*** Opening of SELECTED PASSAGE ***

2. Descriptions are passé. Brand names are cool.

In my own current YA horror series, “The Spooky Chronicles,” my main character has a tendency to hang on the first detail that comes to mind and “brands” the character with that detail until he finds out more: the Veiled Woman, the Asian-looking Lady, the Butler Guy. Even though it’s from a child’s point of view, it’s something we all do, even as a adults. As he learns more about the people (along with the reader), his description changes, adding to the initial detail until he discovers a proper name for them. I will agree, however, that if the reference here is merely about swapping the word Motorola or iPhone for the description mobile phone, it’s feels a bit lazy unless there’s a specific reason why that particular brand is important. Besides, it more fun to write “My dad’s favorite beer, the one with the patriot on the label” then just say Sam Adams.

3. Fiction is a lie.

Of course it is, but as the story goes, “I want to know how it ends.” If the story was actually was true, it’d be a documentary, right? I agree with Belmond on this, however, being the most pretentious of the five; it kind of goes without saying, so even saying is sounds pretty pompous as an excuse for anything.

4. Literary fiction equals literature (and is therefore superior to genre fiction).

For the initiated, literary fiction or “serious fiction” is said to focus “more upon style, psychological depth, and character… in comparison from genre fiction and popular fiction (i.e., paraliterature).” This is the second biggest fib in this list (mostly agreeing with the author for the second time), but it does create a good point. A well-rounded story should take all of this into consideration; there’s no rule to trade one for the other or that says both don’t work. Heavy drama benefits more from character depth than an action thriller, but they are different kinds of stories with different things that readers look for.

*** Close of SELECTED PASSAGE ***
*** Opening of DATASET RECORDS ***

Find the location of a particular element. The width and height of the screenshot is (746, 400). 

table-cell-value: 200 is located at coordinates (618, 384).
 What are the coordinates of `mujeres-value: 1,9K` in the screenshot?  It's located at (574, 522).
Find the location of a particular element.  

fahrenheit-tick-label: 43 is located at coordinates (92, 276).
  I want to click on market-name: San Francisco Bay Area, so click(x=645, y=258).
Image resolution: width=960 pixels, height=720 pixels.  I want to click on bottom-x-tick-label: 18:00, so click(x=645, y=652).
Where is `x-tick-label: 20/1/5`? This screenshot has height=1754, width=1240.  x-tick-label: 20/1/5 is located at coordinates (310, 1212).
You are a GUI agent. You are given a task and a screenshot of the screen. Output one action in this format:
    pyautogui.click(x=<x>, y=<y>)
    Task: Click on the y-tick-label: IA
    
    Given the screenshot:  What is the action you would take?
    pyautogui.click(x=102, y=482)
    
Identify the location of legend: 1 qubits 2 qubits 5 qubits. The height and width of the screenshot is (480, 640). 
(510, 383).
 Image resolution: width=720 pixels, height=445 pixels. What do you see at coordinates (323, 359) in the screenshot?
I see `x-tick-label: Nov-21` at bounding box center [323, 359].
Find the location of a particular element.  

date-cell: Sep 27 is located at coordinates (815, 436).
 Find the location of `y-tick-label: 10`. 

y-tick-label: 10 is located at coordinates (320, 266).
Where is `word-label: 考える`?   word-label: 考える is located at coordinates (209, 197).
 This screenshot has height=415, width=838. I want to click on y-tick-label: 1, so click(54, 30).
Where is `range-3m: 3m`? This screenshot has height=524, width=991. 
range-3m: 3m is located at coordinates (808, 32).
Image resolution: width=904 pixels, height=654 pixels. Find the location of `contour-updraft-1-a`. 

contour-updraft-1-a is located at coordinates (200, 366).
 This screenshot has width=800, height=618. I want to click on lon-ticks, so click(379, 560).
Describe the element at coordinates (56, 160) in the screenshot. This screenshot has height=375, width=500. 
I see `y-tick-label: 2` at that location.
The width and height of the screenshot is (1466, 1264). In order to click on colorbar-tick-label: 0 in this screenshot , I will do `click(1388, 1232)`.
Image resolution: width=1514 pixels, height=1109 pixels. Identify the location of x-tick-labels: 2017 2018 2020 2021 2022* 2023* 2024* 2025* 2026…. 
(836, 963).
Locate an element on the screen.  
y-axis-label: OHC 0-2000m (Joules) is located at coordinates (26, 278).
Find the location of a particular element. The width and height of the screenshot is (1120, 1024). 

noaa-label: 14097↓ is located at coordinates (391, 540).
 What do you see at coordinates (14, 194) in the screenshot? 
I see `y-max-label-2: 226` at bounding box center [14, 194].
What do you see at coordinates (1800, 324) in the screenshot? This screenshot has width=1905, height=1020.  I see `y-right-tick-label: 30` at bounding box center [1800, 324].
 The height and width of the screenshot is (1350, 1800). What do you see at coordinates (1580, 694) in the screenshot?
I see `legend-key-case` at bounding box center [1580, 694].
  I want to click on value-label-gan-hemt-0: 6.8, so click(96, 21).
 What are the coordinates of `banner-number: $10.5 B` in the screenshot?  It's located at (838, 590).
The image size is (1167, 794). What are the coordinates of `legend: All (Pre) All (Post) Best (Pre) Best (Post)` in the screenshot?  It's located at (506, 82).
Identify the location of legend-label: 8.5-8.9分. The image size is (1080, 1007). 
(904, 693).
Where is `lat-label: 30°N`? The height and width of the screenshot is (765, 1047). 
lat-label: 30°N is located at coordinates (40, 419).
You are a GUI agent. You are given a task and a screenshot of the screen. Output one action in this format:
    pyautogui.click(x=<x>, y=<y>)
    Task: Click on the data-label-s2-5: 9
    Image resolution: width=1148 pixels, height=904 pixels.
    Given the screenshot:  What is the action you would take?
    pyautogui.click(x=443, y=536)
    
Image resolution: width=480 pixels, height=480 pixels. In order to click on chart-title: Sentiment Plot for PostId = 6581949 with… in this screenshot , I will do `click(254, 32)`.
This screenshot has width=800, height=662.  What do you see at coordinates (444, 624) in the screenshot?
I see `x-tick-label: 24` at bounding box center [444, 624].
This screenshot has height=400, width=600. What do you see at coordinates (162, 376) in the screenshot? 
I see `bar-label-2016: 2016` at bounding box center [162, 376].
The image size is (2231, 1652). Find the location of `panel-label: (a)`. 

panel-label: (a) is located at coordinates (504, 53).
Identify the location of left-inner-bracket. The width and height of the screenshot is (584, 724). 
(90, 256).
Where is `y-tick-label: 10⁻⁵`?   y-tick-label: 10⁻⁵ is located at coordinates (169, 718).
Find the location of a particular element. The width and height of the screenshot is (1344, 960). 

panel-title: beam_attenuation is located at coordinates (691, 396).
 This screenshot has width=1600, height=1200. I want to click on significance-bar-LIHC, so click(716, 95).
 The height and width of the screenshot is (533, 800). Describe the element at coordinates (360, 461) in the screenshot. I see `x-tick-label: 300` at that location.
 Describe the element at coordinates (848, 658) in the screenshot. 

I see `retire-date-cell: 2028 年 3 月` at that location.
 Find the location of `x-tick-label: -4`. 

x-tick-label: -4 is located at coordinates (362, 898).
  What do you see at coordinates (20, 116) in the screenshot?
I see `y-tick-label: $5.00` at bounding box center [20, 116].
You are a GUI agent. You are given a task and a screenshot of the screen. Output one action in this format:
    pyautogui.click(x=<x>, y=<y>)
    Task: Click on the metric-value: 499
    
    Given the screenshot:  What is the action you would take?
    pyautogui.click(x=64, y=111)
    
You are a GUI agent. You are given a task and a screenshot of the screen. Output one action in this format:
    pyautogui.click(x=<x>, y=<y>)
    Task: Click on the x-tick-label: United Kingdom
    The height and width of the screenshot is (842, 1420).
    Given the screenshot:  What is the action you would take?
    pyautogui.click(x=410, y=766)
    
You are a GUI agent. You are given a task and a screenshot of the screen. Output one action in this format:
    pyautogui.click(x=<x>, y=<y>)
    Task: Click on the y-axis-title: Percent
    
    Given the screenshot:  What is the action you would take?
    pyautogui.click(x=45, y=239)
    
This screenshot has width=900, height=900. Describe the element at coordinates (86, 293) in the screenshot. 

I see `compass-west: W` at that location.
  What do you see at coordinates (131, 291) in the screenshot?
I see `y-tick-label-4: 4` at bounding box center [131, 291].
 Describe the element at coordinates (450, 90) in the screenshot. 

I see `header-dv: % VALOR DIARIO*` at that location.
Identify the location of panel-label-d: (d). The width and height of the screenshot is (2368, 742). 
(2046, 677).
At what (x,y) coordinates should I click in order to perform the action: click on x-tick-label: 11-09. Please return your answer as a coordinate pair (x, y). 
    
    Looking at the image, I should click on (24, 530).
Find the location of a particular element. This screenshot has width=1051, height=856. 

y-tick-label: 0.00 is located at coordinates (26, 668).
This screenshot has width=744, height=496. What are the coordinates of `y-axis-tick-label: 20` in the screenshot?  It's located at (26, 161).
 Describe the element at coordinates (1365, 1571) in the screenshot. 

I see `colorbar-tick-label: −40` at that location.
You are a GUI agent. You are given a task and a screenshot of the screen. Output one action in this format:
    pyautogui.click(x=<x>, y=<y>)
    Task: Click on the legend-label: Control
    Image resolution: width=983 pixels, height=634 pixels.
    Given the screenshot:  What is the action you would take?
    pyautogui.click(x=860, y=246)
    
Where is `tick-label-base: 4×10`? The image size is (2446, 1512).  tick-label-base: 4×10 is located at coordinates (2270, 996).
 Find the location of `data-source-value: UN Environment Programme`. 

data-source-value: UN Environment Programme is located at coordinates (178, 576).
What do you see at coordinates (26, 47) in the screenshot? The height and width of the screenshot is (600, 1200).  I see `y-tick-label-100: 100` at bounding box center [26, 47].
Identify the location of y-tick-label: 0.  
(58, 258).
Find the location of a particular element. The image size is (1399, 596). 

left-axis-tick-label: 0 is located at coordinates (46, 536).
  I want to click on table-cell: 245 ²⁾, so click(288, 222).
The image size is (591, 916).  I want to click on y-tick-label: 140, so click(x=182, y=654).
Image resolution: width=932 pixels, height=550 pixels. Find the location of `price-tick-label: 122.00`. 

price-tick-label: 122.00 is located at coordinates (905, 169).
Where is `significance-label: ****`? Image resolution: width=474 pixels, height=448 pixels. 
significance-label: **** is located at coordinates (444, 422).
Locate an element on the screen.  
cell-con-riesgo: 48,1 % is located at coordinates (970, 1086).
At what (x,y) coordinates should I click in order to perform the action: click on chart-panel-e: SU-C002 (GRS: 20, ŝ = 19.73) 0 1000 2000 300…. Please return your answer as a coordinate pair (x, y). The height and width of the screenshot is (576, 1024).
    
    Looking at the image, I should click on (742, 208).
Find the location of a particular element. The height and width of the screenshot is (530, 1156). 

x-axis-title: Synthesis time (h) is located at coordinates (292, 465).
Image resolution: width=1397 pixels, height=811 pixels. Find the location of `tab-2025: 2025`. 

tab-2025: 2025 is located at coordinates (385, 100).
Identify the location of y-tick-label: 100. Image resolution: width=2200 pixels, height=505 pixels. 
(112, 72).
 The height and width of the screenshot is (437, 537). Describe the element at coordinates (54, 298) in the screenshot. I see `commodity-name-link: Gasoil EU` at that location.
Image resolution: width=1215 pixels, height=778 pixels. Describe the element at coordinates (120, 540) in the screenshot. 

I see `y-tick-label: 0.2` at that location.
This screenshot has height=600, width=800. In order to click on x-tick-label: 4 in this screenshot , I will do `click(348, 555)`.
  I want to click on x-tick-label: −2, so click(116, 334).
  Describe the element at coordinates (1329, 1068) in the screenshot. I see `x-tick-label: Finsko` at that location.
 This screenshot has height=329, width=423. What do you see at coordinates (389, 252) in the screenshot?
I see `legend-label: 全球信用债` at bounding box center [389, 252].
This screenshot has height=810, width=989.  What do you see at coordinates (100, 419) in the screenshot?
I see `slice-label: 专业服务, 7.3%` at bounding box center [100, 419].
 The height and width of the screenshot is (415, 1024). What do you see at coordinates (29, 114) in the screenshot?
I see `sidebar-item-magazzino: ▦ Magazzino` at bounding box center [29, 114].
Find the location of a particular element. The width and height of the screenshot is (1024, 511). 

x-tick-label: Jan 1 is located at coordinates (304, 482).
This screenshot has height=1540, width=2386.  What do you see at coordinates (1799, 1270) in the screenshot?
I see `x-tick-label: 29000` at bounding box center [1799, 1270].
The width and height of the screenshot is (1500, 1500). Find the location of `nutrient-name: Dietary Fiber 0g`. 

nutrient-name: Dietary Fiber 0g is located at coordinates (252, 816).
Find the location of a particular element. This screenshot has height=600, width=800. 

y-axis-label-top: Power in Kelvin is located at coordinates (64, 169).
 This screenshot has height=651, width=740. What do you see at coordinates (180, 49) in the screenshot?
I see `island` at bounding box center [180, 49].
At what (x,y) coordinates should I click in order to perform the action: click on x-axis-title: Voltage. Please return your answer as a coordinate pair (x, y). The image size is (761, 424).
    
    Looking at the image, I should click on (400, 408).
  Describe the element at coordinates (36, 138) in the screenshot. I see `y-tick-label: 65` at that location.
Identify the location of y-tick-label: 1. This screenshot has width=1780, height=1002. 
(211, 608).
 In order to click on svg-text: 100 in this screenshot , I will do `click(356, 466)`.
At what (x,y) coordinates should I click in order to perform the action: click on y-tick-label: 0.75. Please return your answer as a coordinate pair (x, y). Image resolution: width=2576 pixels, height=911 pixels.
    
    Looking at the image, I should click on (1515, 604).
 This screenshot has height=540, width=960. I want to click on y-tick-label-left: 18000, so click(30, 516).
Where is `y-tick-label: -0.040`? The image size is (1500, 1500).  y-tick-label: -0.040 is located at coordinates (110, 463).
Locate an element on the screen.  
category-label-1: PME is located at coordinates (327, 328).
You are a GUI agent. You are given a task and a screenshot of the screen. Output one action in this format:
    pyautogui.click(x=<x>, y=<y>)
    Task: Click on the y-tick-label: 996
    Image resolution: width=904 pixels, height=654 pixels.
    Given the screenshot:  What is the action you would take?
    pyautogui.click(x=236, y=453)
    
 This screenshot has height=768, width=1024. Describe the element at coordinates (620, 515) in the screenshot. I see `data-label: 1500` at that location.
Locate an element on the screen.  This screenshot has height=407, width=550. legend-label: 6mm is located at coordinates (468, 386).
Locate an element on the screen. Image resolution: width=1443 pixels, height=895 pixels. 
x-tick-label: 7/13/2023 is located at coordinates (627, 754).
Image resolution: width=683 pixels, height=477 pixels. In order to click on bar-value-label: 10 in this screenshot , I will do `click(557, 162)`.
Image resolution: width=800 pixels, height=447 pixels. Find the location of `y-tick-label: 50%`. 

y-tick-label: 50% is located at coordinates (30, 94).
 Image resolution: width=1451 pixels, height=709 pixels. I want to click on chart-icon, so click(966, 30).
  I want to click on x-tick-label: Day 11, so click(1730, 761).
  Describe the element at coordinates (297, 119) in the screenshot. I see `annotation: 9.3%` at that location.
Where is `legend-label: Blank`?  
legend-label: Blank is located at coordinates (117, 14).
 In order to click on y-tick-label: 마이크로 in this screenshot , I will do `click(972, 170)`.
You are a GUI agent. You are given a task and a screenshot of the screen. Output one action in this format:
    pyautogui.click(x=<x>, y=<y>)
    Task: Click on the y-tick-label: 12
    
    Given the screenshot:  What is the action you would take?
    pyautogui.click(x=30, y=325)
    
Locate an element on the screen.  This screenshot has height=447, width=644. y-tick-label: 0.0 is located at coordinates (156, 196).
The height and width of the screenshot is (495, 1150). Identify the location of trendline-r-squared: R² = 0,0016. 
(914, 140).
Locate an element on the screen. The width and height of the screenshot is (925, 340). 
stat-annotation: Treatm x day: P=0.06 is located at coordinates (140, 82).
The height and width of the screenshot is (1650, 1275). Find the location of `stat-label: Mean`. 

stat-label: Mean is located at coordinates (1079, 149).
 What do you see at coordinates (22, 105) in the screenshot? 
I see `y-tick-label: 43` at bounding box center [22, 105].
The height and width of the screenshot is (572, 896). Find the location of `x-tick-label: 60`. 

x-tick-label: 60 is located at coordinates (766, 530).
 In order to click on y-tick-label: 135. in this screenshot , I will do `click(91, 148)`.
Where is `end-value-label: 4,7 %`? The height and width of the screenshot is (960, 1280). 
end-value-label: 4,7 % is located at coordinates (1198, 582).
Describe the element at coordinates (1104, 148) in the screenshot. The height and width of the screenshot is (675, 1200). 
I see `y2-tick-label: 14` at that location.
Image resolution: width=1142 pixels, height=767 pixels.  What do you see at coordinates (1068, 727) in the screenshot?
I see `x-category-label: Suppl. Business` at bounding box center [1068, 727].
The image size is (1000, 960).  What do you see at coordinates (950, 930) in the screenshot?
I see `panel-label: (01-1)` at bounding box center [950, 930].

*** Close of DATASET RECORDS ***

WORK ORDER A | Could you copy out the passage on fiction-writing myths between "4. Literary fiction" and "readers look for.", inclusive?
WORK ORDER B | How would the passage on fiction-writing myths go on? Continue it from its final sentence.

RESPONSE BOX A |
4. Literary fiction equals literature (and is therefore superior to genre fiction).

For the initiated, literary fiction or “serious fiction” is said to focus “more upon style, psychological depth, and character… in comparison from genre fiction and popular fiction (i.e., paraliterature).” This is the second biggest fib in this list (mostly agreeing with the author for the second time), but it does create a good point. A well-rounded story should take all of this into consideration; there’s no rule to trade one for the other or that says both don’t work. Heavy drama benefits more from character depth than an action thriller, but they are different kinds of stories with different things that readers look for.

RESPONSE BOX B |
5. “Hey, writers are entertainers. I’m not trying to be Tolstoy.”

Of course, they aren’t. How many of them even know who Tolstoy is?

If It’s Written Too Quickly, It Can’t Be Good, Right?

To those coming down on people who can turn out the written word very quickly, don’t be too quick to judge or be jealous. Writers on television shows often crank out between six and twenty-four episodes a year (some are even watchable!) from script to screen; why is it so hard to imagine that any writer couldn’t do the same? Here’s where we’re going with this (from my post on a thread over at Dark Media City).

Besides the thirteen-plus years I’ve spent honing a narrative voice writing reviews as a film critic, the series I myself am working on right now was born of a tabletop role-playing game that created the seed of a larger idea. It was far-fetched overall, but having a large yet fuzzy canvas to start with, it was simpler to weed out what made no sense and distill a huge mural into a firm, focused Polaroid of an idea that lent itself to creating plot. With the main character and his world years in the making and an over-arcing story in place, writing the first book felt more freeing than like actual work: the initial draft poured out of me in a week. When I went to work on the second one, it took four days. Keep in mind that these are 7k-10k stories more the length and feel of a television show than a feature-length film.

What I think I’m trying to say is (after that ramble) that the actual writing didn’t take so long as the time it took to prepare to do it. As I continue now writing and tweaking plot outlines to help keep facts straight and ensure a comfortable flow, I can’t wait to write the next one because I LOVE having that feeling. My only other hope is to find an audience for it that appreciates my creation as much as I have creating it, but fulfillment in its realization (after all this time) is already mine.